Ahhhh right. It's a different matrix. OK. I've often read measuring $\delta$ is the ultimate goal of oscillation studies to understand matter/antimatter asymmetry. So I need to find out about these 'variants'. I've only heard of a type-1 and type-2 seesaw, and I think I briefly saw that the type-2 seesaw involves Higgs triplets... which only appear in beyond-Standard Model theories? More digging required it seems...

6. Oct 24, 2015

Orodruin

Staff Emeritus
Also right-handed neutrinos do not appear in the standard model, so whatever seesaw you select, it is BSM physics. The point here is that within these seesaws there are some alternatives which give you things like flavoured leptogenesis, which could change the behaviour of leptogenesis.
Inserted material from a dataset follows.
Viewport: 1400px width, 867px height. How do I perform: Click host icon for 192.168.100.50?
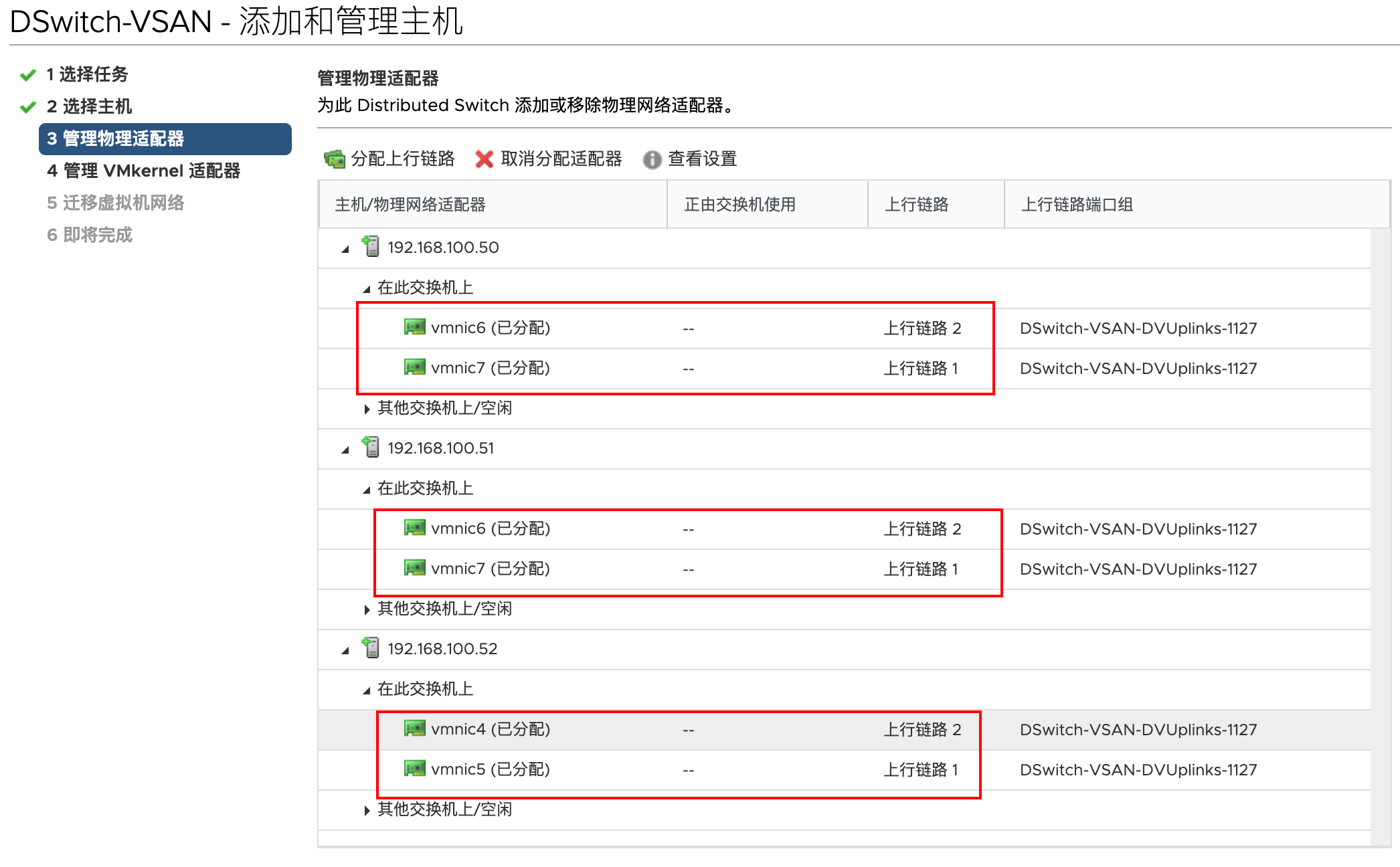pos(371,247)
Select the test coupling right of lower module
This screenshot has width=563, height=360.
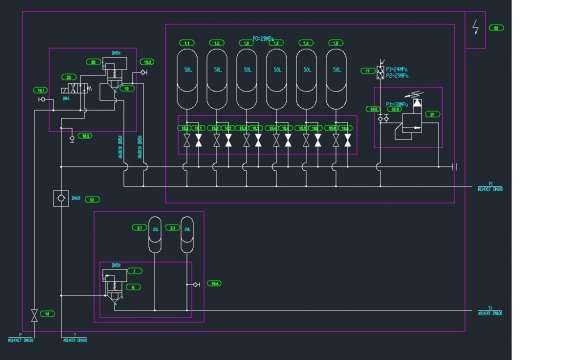tap(196, 285)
The target of oscillation experiments to measure $\delta$ is mainly to find CP-violation also in the lepton sector. Finding it would also establish that the lepton sector does violate CP and therefore to some extent give fuel to the idea of leptogenesis even if the phase is not directly related.
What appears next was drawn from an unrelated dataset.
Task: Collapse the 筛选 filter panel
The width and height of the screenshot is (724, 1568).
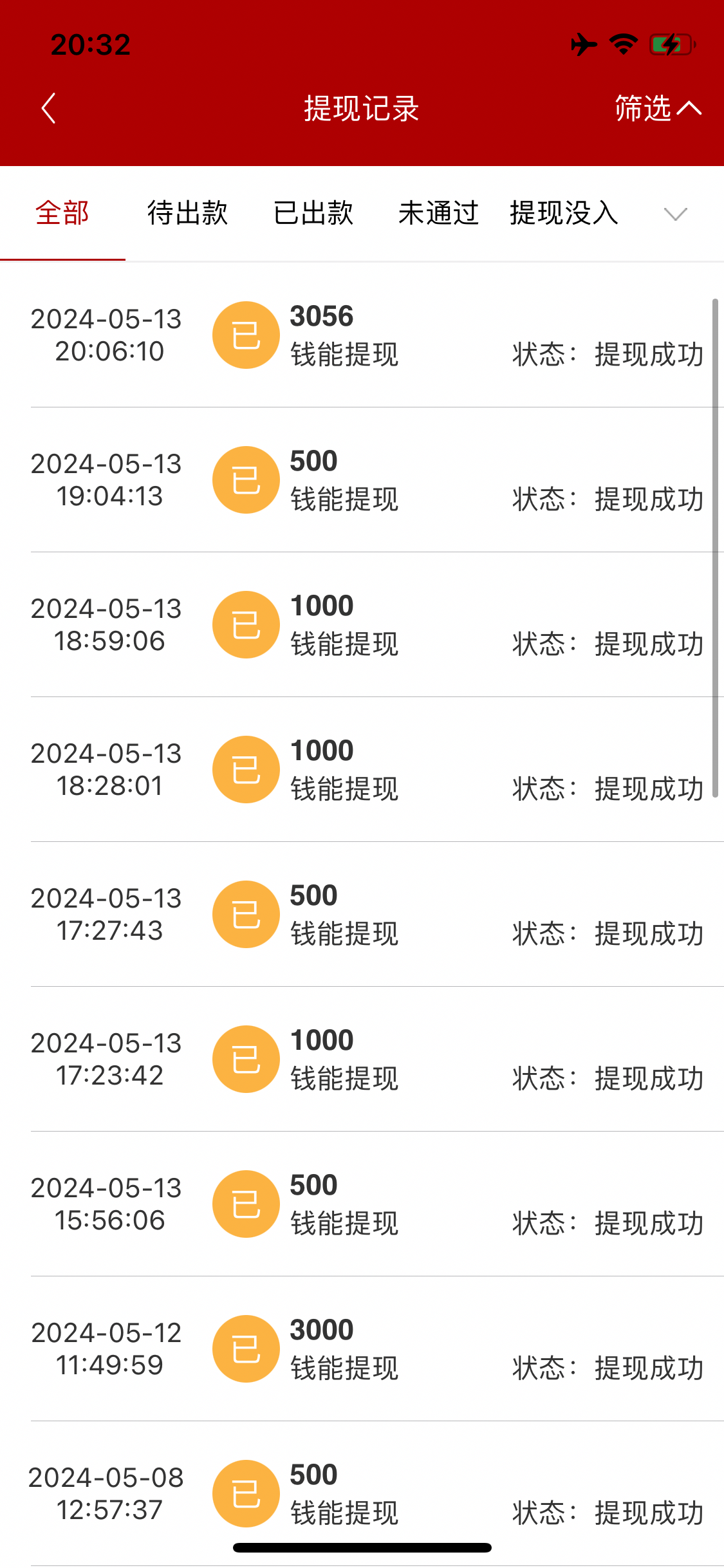Action: point(657,108)
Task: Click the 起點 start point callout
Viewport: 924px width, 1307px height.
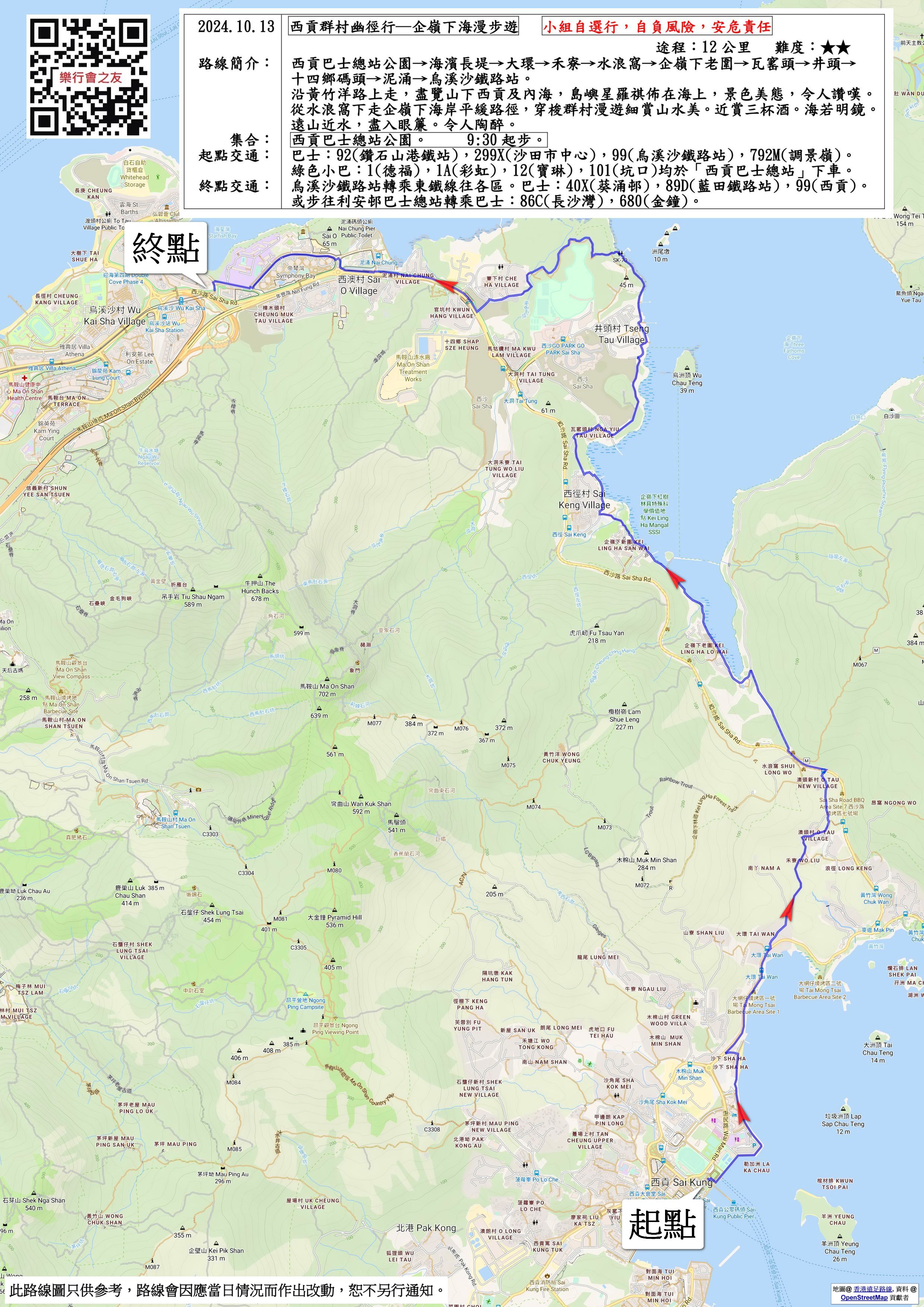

The third type of seesaw (seesaw type-III) uses fermion SU(2) triplets in place of the right-handed neutrinos. The neutral component of the triplets would essentially work as the right-handed neutrino, but you will have additional constraints coming from the charged components.

7. Oct 24, 2015

fzero

But the PMNS matrix is the matrix that diagonalizes the mass matrix, which depends explicitly on the Yukawas. So in principle, one could determine the combination of Yukawas (and Majorana masses) that maps to $\delta$. There is an expression in the Fukugita-Yanagida paper where they express the net lepton production, in a suitable limit, as directly proportional to $\delta$. In a general case, the relationship between the PMNS matrix and Yukawas would probably be too complicated to be illuminating, but they are not independent.

8. Oct 24, 2015

Anchovy

Ahh yes, very true.

OK. I assumed there would have to be some direct relationship. I'm hoping to find out a bit about how they might possibly be directly related though. I've found some slides that contain the following:

so I'll be satisfied with finding something that gets me to the point of that blue box.

9. Oct 24, 2015

Orodruin

Staff Emeritus
In the canonical seesaw limit, the combination of the Yukawas which combine to $\delta$ is independent of the combination which produces the lepton asymmetry. Seen from the Casas-Ibarra parametrisation, $vY = i U \sqrt{m} O \sqrt{M}$, where $U$ is the PMNS matrix, $m$ the diagonalised light neutrino mass matrix, $O$ a complex orthogonal matrix, and $M$ the diagonalised right-handed neutrino matrix, the combination of Yukawas entering the lepton asymmetry is $Y^\dagger Y$, implying that $U$ is irrelevant and only the high-energy parameters remain. For more discussion, see eg http://inspirehep.net/search?p=find+eprint+0902.2469

Edit: Note that I have used the opposite convention of the Yukawas compared to the slides Anchovy found.

10. Oct 24, 2015

fzero

Thanks for the explanation and reference; they make the picture very clear.